Juicero raised investment capital from Google Ventures, Kleiner Perkins Caufield & Byers, and Campbell’s Soup, among others. These companies are making a foolish bet, and the story of Juicero’s rise is the story of what’s wrong with startup culture.
I spoke with Juicero’s founder, Dave Evans, and I can almost understand how investors felt when they opened their pocketbooks. He’s dialed in to that Gwyneth-adjacent health-elixer LA scene. Evans recognises that he is making a product most people can’t afford, but he sees it as the first step in a larger movement. “I think without being egotistical, I can give you the analogy of Tesla with the Roadster. This is our first entry into the market, this is a small-scale unit. We did a small batch, and we need to get it out into the world.”
The company intends to make a more affordable model in the future, but for now, Evans believes commercial sales will give the hoi-polloi a taste of juice. “Fortunately, the machine is actually built and can be made accessible in a place like Le Pan Quotidian, so someone could have it then,” he said. (Le Pan Quotidian has already agreed to purchase Juicero devices.)
Juicero is marketing its luxe device and subscription service as an efficient way to jumpstart a healthy habit, and Evans argues that it’s financially smart for some people to use Juicero. “If you look at a two year ROI at $US700, it’s less than a dollar a day.

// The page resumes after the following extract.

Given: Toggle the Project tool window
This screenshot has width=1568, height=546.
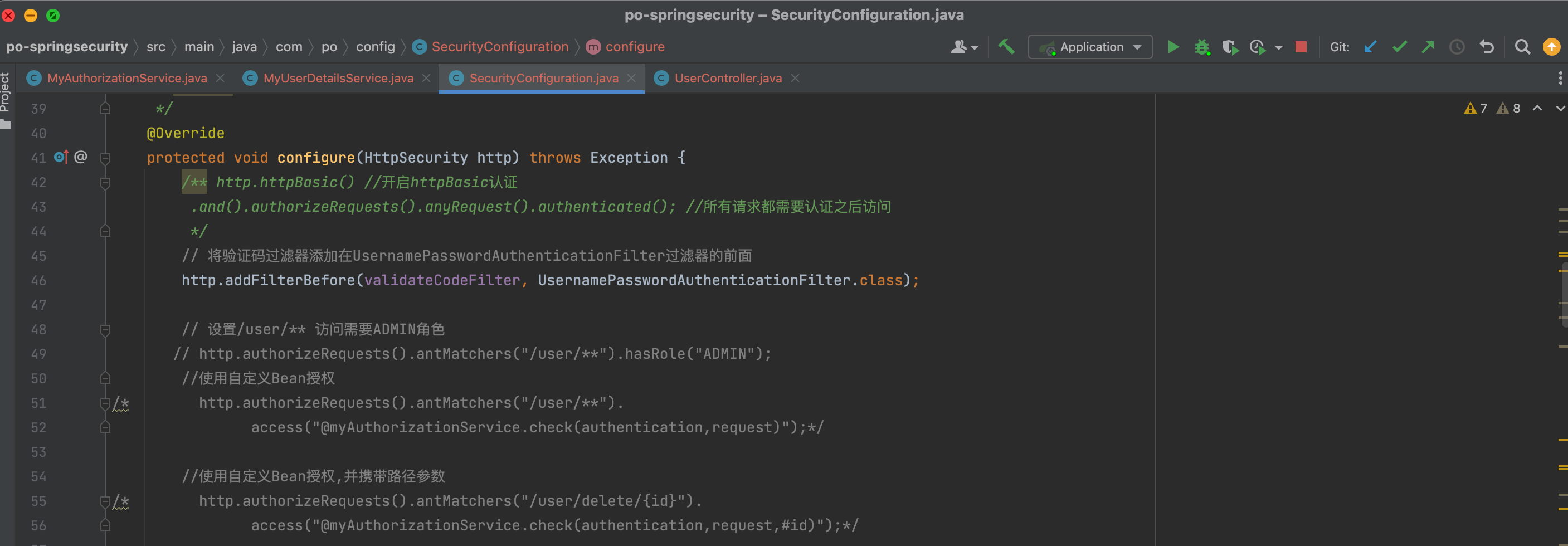Looking at the screenshot, I should (x=6, y=94).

So if you look at someone who makes juice, it’s a bargain, because their time is so valuable,” he told me.
Of course, Evans’ estimate does not include the cost of the packets, an additional $US100-$US200 a week. The Washington Post did a price comparison with bottled juices that deflates the “it’s cheaper in the long run” argument, since Juicero’s packets alone are pricier than simply buying an overpriced juice at the store:
— Christopher Ingraham (@_cingraham) April 1, 2016
Silicon Valley’s enthusiasm for Juicero is not an isolated quirk. This kind of money dump is just the most recent twist on the trend of pouring money into frivolity. Look at the millions given to subscription services like doggie treat purveyor BarkBox ($US21 million from investors), or on-demand home massage startups like Soothe ($US47.3 million from investors).

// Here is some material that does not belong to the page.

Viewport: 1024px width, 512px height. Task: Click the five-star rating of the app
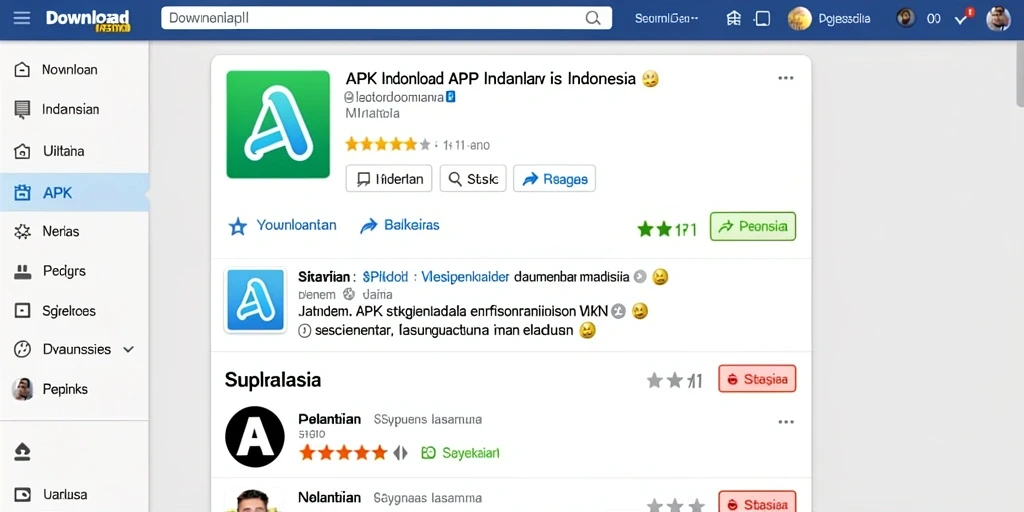pos(388,144)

Apparently the promise of “Uber for helicopters” is so great that companies like Blade ($US6 million) have ample funding for their dreams of making extravagant travel more accessible to the people who need transit options the least.
Investors don’t care that most people cannot afford these products. They don’t care that they do not solve problems, that they exist to temporarily excite the affluent into spending money. Juicero might be the most innovative juicer of all time. It still doesn’t need or deserve $US120 million to disrupt juice.

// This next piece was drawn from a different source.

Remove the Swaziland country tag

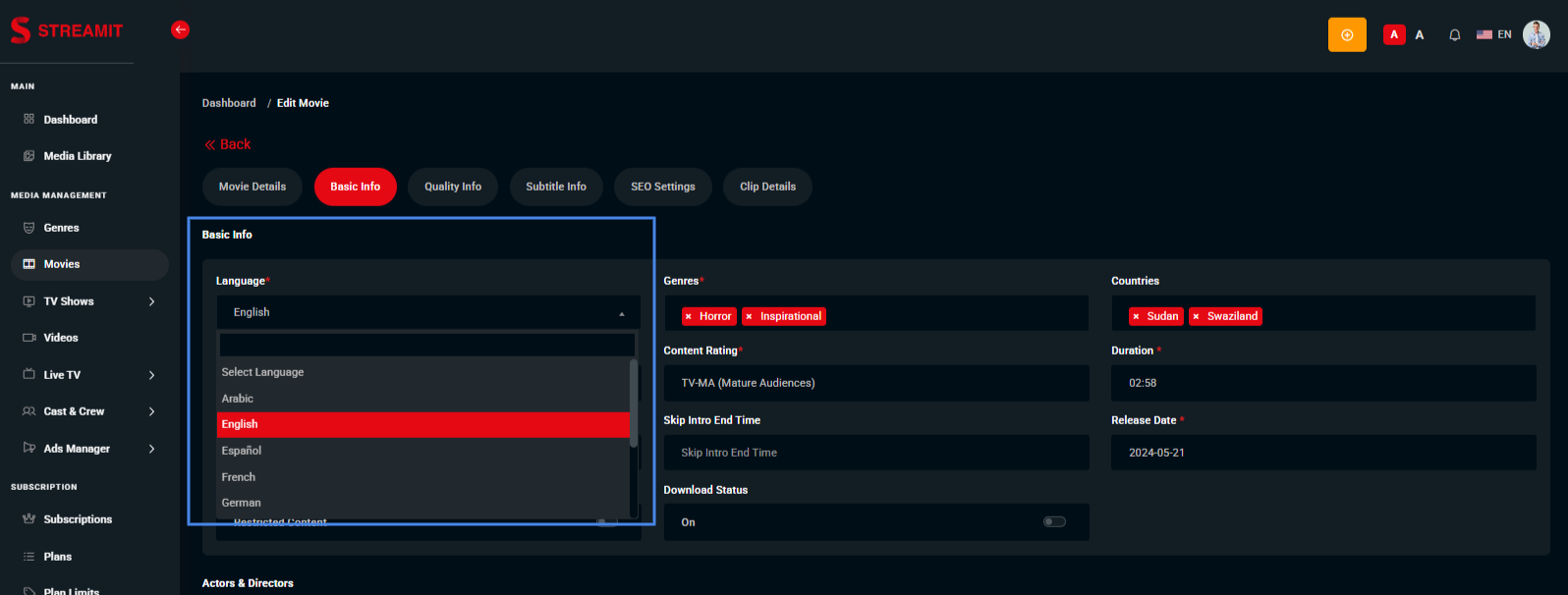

The Juicero is a premium kitchen appliance. It miniaturizes an industrial juice press to countertop-size. It’s not necessarily a bad product, and Evans is not a bad entrepreneur. Owning a $US700 juicer is insane to me, but so are most luxury purchases. The disturbing part of Juicero’s rise isn’t the device, or the price.
It’s the startup’s absurd overvaluation, and the way that overvaluation exemplifies Silicon Valley’s skewed priorities. Juicero is the kind of thing that should only exist in small batches. I’m not saying that companies that sell niche, expensive products should be bereft of funding. But the piles of money they receive now is grossly disproportionate to the value they bring to the world.